Start of SELECTED PASSAGE

The issue I am having is that I would like each drop down to default that if they do not actually choose an option, do not filter by that dropdown parameter.
So, if they come in, and simply hit submit without choosing from a dropdown they should see everything. If they come in and pick from only one of the dropdowns, the query will basically ignore filtering by the other dropdown.
I tried making <OPTION VALUE='any'>Choose
but my query didn't know what to do with the 'any' and just shows no results.
Here is my code. Thank you very much for whatever help you can provide.

End of SELECTED PASSAGE
Start of INFORMATION GIVEN

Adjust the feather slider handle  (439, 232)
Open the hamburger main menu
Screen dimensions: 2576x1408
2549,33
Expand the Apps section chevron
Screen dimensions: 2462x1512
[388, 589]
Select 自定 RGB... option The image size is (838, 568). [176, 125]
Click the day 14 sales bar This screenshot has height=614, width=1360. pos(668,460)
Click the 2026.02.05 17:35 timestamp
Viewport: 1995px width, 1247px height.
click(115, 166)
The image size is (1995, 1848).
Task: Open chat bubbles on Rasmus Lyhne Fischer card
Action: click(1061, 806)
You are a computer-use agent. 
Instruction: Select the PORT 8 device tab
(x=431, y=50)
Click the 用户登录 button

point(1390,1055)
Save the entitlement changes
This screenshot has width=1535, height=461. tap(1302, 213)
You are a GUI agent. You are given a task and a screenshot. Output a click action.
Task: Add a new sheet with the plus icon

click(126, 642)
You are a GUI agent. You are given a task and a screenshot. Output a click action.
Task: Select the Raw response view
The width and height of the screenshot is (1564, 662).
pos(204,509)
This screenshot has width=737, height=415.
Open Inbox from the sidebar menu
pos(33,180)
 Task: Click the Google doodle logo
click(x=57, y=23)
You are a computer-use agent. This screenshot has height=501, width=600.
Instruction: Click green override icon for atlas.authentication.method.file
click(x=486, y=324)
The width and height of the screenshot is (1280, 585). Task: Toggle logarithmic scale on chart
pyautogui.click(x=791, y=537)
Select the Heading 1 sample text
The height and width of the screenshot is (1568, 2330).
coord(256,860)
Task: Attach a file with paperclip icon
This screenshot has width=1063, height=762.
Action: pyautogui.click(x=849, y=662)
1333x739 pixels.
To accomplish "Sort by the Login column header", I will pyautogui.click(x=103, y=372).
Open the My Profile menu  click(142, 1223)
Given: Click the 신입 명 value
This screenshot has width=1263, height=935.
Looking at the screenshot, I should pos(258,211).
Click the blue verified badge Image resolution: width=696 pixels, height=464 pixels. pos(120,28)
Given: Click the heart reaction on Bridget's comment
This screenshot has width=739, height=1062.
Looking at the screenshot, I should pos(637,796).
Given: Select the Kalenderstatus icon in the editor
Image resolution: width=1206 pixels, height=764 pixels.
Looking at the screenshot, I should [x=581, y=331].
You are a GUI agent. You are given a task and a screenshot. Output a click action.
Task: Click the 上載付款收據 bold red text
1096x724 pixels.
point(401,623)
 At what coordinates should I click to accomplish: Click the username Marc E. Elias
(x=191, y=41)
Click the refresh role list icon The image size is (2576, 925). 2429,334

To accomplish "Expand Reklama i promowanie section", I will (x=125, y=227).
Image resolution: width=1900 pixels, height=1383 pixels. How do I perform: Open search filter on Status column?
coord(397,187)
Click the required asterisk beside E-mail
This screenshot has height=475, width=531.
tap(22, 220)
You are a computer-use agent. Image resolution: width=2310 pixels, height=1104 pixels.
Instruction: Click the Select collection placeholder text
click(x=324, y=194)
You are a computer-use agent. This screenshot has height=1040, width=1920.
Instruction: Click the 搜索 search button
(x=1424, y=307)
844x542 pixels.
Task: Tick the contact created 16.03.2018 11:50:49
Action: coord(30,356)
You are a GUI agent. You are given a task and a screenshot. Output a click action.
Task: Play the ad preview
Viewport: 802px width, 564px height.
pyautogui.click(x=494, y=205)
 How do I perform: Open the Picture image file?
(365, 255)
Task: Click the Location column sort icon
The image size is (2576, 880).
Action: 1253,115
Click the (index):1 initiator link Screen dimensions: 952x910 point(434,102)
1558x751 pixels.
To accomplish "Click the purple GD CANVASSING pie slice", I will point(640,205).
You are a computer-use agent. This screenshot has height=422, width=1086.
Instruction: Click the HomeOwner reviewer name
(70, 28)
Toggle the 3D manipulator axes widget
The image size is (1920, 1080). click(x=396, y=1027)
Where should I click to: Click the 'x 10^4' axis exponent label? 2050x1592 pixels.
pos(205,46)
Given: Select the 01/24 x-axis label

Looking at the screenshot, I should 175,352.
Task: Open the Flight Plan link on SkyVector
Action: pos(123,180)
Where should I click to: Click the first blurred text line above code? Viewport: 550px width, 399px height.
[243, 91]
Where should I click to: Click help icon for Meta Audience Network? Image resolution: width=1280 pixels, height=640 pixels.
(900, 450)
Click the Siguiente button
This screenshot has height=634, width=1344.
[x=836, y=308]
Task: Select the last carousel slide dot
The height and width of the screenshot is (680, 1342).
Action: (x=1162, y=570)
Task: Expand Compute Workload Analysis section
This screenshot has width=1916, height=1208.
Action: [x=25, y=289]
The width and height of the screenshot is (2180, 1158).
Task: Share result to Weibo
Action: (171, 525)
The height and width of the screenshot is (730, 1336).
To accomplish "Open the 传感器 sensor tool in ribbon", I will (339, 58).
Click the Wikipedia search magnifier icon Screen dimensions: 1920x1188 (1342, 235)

End of INFORMATION GIVEN

• TASKS:
1 - Output the full forum post on dropdown filtering word for word.
2 - Return the listing's lines verbatim, beginning with its first line and continuing through the line containing "Looking at the screenshot, I should pos(637,796).", with both of those lines included.

• ANSWERS FOR THE EXERCISE:
1 -
The issue I am having is that I would like each drop down to default that if they do not actually choose an option, do not filter by that dropdown parameter.
So, if they come in, and simply hit submit without choosing from a dropdown they should see everything. If they come in and pick from only one of the dropdowns, the query will basically ignore filtering by the other dropdown.
I tried making <OPTION VALUE='any'>Choose
but my query didn't know what to do with the 'any' and just shows no results.
Here is my code. Thank you very much for whatever help you can provide.

2 -
Adjust the feather slider handle  (439, 232)
Open the hamburger main menu
Screen dimensions: 2576x1408
2549,33
Expand the Apps section chevron
Screen dimensions: 2462x1512
[388, 589]
Select 自定 RGB... option The image size is (838, 568). [176, 125]
Click the day 14 sales bar This screenshot has height=614, width=1360. pos(668,460)
Click the 2026.02.05 17:35 timestamp
Viewport: 1995px width, 1247px height.
click(115, 166)
The image size is (1995, 1848).
Task: Open chat bubbles on Rasmus Lyhne Fischer card
Action: click(1061, 806)
You are a computer-use agent. 
Instruction: Select the PORT 8 device tab
(x=431, y=50)
Click the 用户登录 button

point(1390,1055)
Save the entitlement changes
This screenshot has width=1535, height=461. tap(1302, 213)
You are a GUI agent. You are given a task and a screenshot. Output a click action.
Task: Add a new sheet with the plus icon

click(126, 642)
You are a GUI agent. You are given a task and a screenshot. Output a click action.
Task: Select the Raw response view
The width and height of the screenshot is (1564, 662).
pos(204,509)
This screenshot has width=737, height=415.
Open Inbox from the sidebar menu
pos(33,180)
 Task: Click the Google doodle logo
click(x=57, y=23)
You are a computer-use agent. This screenshot has height=501, width=600.
Instruction: Click green override icon for atlas.authentication.method.file
click(x=486, y=324)
The width and height of the screenshot is (1280, 585). Task: Toggle logarithmic scale on chart
pyautogui.click(x=791, y=537)
Select the Heading 1 sample text
The height and width of the screenshot is (1568, 2330).
coord(256,860)
Task: Attach a file with paperclip icon
This screenshot has width=1063, height=762.
Action: pyautogui.click(x=849, y=662)
1333x739 pixels.
To accomplish "Sort by the Login column header", I will pyautogui.click(x=103, y=372).
Open the My Profile menu  click(142, 1223)
Given: Click the 신입 명 value
This screenshot has width=1263, height=935.
Looking at the screenshot, I should pos(258,211).
Click the blue verified badge Image resolution: width=696 pixels, height=464 pixels. pos(120,28)
Given: Click the heart reaction on Bridget's comment
This screenshot has width=739, height=1062.
Looking at the screenshot, I should pos(637,796).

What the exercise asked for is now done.